Let $G$ be a group of order $105$.

Then $G$ has either:

exactly one normal Sylow $5$-subgroup

or:

exactly one normal Sylow $7$-subgroup.


Proof

Let $G$ be a group of order $105$ whose identity is $e$.

We have that:

$105 = 3 \times 5 \times 7$

From the First Sylow Theorem, $G$ has at least one Sylow $3$-subgroup, Sylow $5$-subgroup and Sylow $7$-subgroup.

Let:

$n_5$ denote the number of Sylow $5$-subgroups of $G$
$n_7$ denote the number of Sylow $7$-subgroups of $G$.

$5$ and $7$ appear in $105$ with multiplicity $1$.

Hence any such Sylow $p$-subgroups are prime groups.


From Sylow p-Subgroup is Unique iff Normal:

if $n_5 = 1$ then the unique Sylow $5$-subgroup is normal

and:

if $n_7 = 1$ then the unique Sylow $7$-subgroup is normal.


It remains to be shown that either $n_5 = 1$ or $n_7 = 1$.


By the Fourth Sylow Theorem:

$n_5 \equiv 1 \pmod 5$

and from the Fifth Sylow Theorem:

$n_5 \divides 105$

where $\divides$ denotes divisibility.

It follows that $n_5 \in \set {1, 21}$.


By the Fourth Sylow Theorem:

$n_7 \equiv 1 \pmod 7$

and from the Fifth Sylow Theorem:

$n_7 \divides 105$

where $\divides$ denotes divisibility.

It follows that $n_7 \in {1, 15}$.


If either $n_5 = 1$ or $n_7 = 1$ the proof is finished.


Suppose $n_7 = 15$.

As all of these Sylow $7$-subgroups are prime, the intersection of any $2$ of them is $\set e$.

Thus, these $15$ Sylow $7$-subgroups contribute $6 \times 15 = 90$ distinct elements to $G$.

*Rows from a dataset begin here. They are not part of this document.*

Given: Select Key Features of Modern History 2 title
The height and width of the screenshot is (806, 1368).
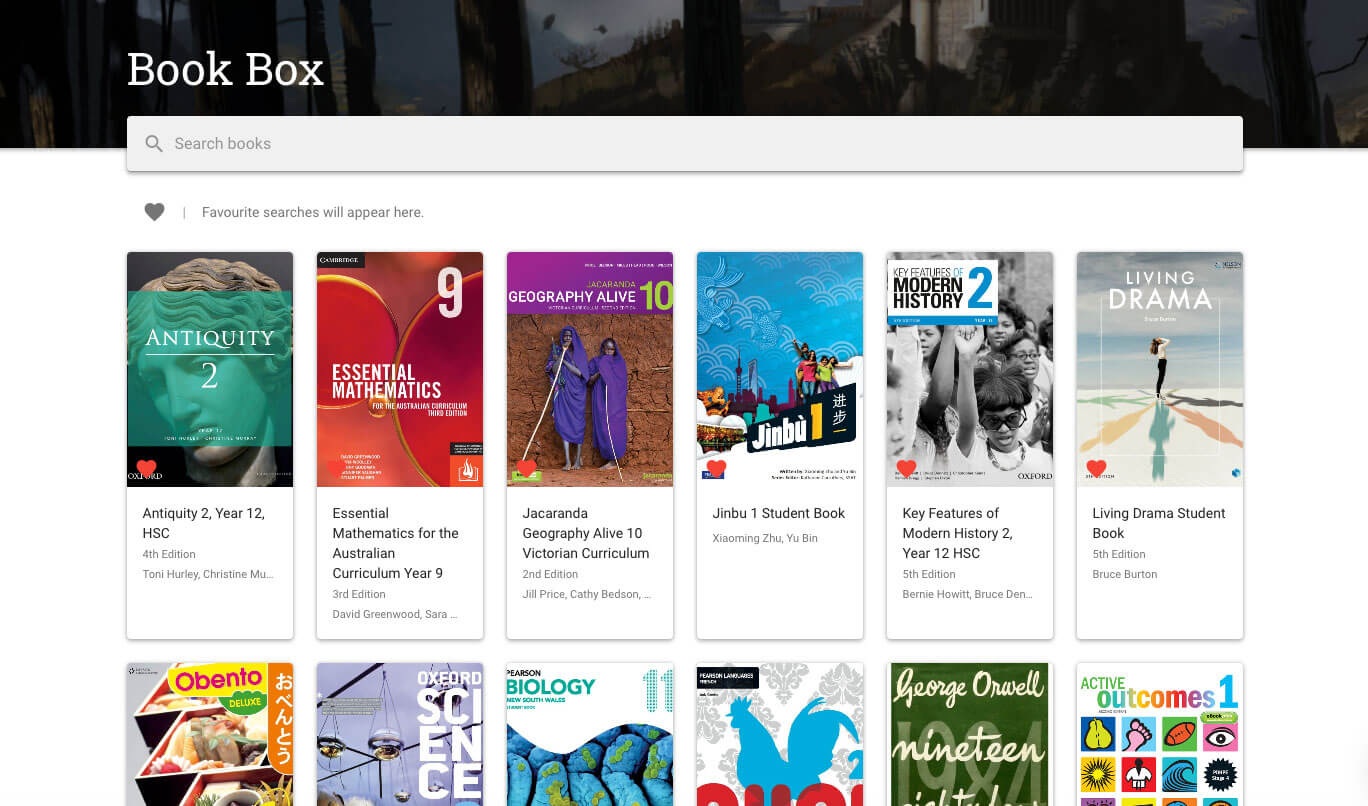Looking at the screenshot, I should [x=957, y=533].
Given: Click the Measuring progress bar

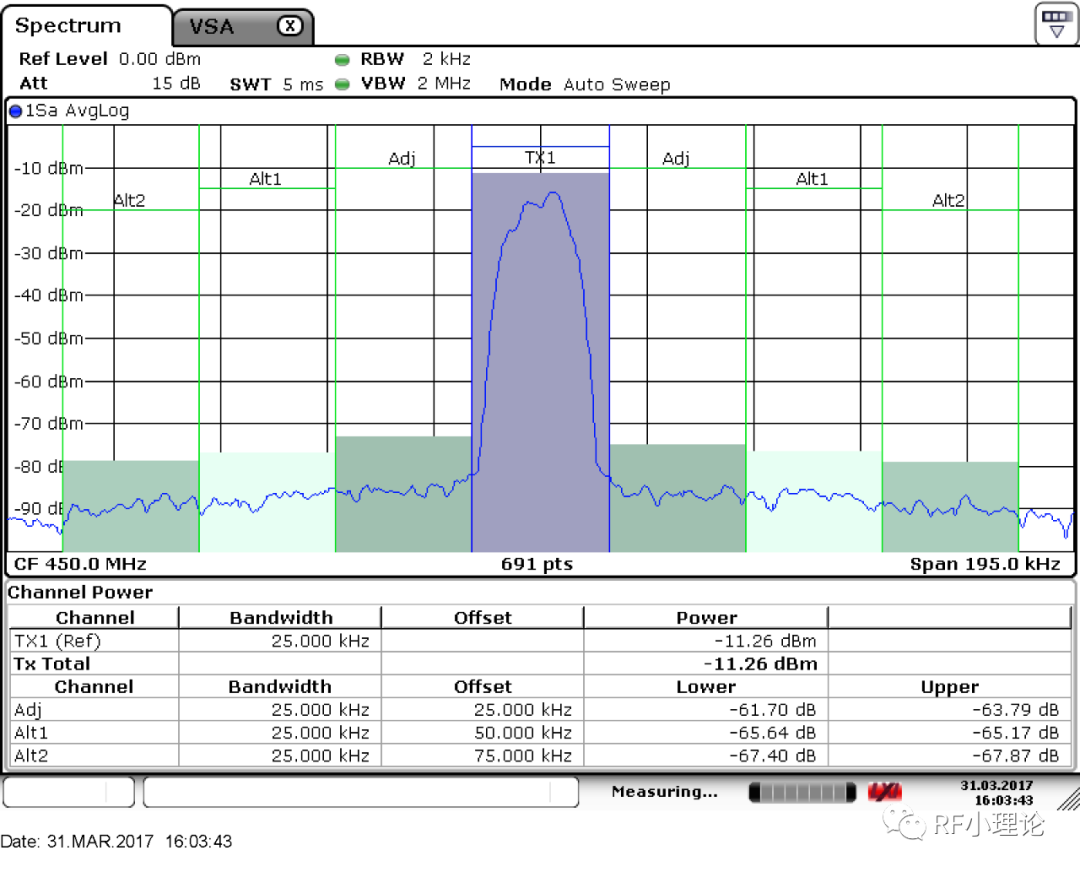Looking at the screenshot, I should pyautogui.click(x=800, y=791).

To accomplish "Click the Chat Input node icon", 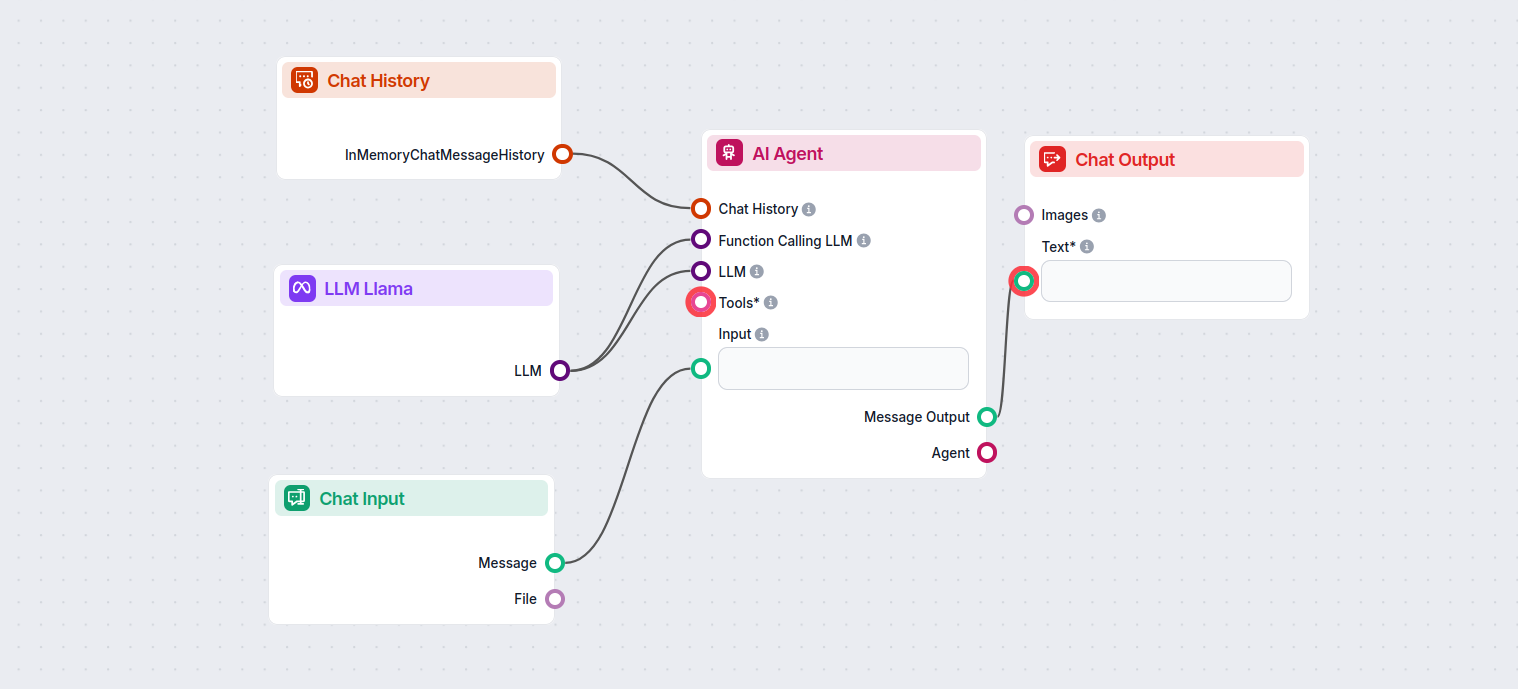I will (297, 499).
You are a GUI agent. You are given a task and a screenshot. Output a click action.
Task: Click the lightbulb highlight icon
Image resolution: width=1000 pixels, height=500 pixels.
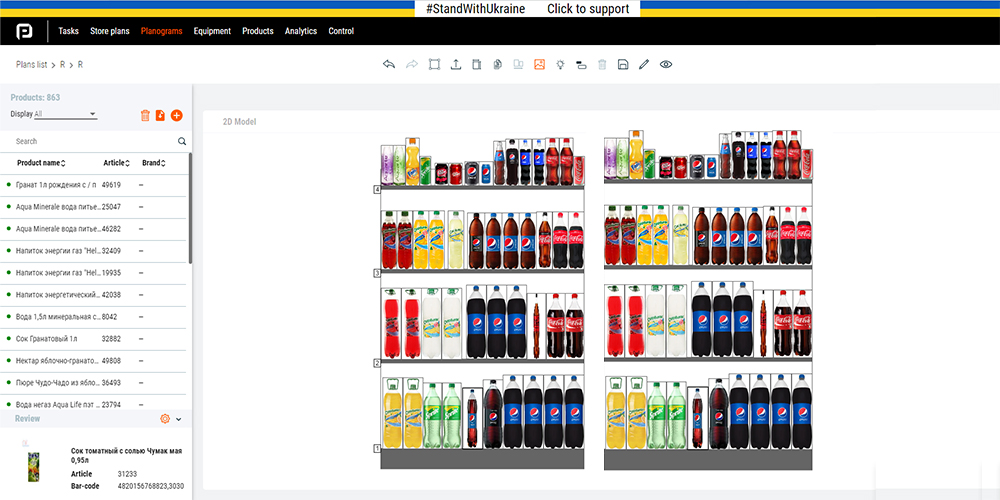pos(560,64)
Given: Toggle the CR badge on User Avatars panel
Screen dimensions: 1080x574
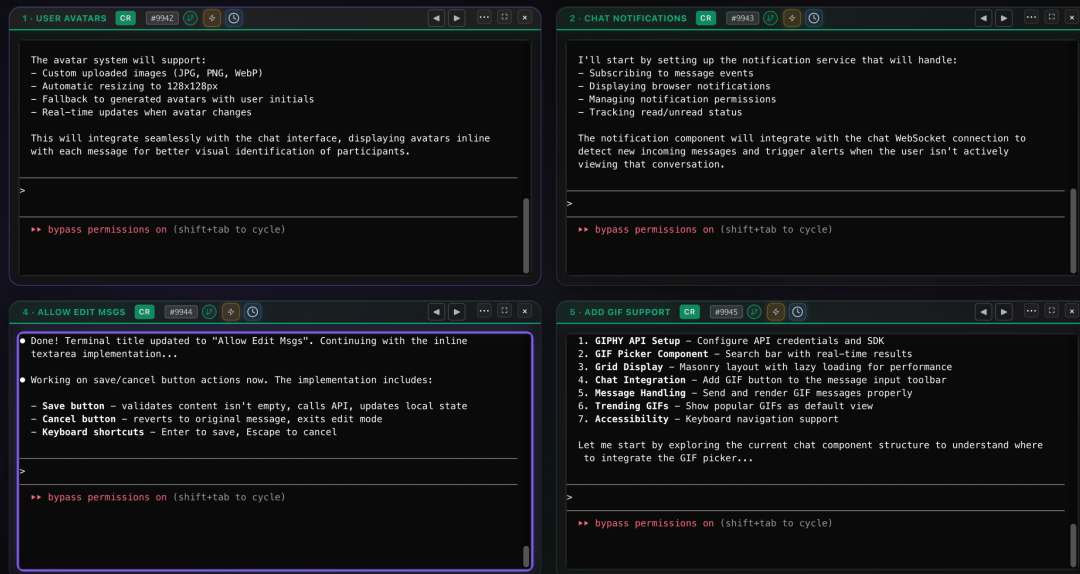Looking at the screenshot, I should tap(125, 19).
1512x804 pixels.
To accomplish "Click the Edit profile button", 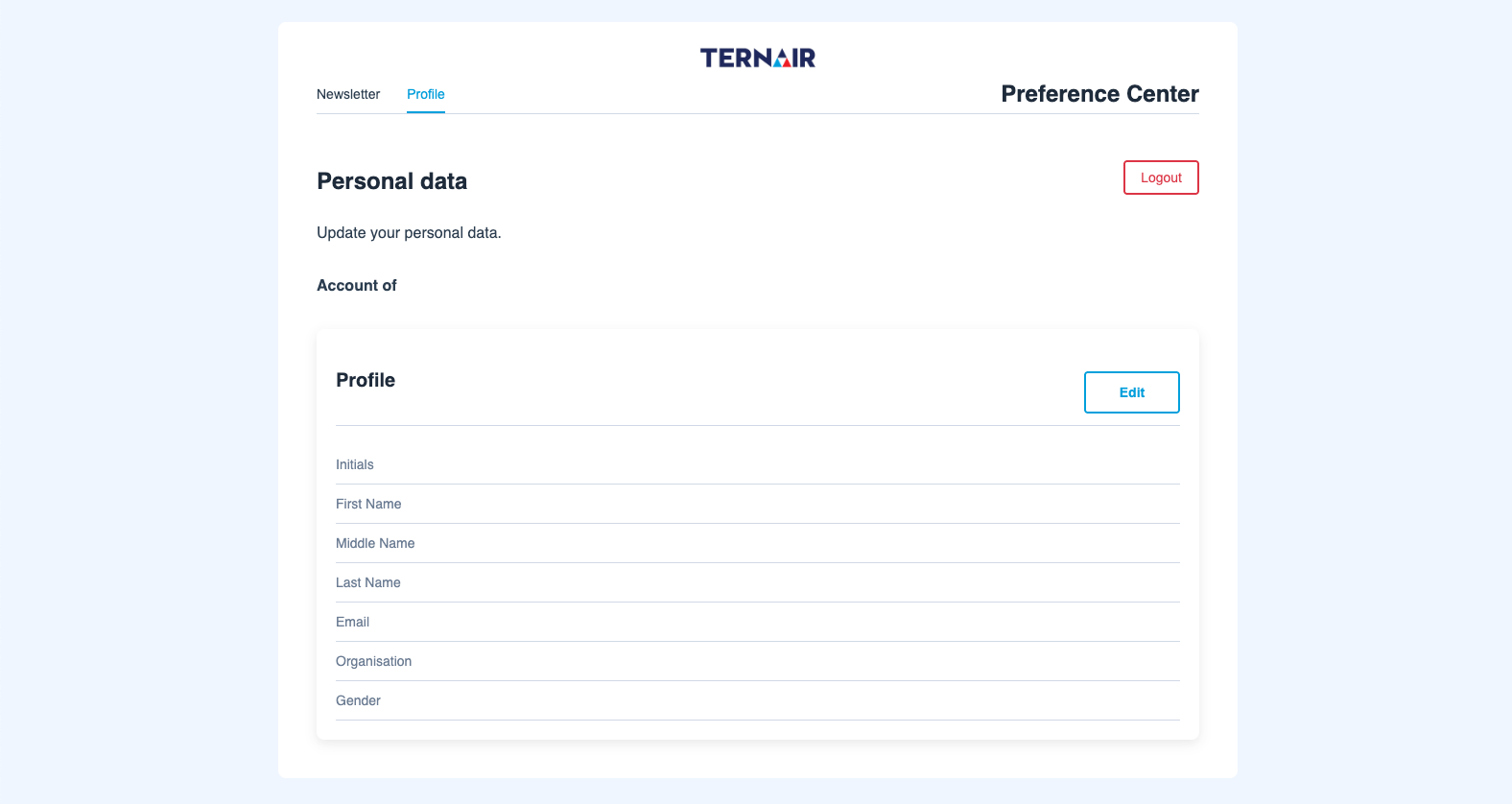I will [x=1131, y=392].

This leaves $15$ elements still to be accounted for.


Suppose $n_5 = 21$.

By a similar argument, these $21$ Sylow $5$-subgroups contribute $4 \times 21 = 84$ distinct elements to $G$.

None of these elements, apart from $e$, can also be elements of one of the Sylow $7$-subgroups.

But there are only $15$ elements available.

So it is not possible for both $n_7 = 15$ and $n_5 = 21$.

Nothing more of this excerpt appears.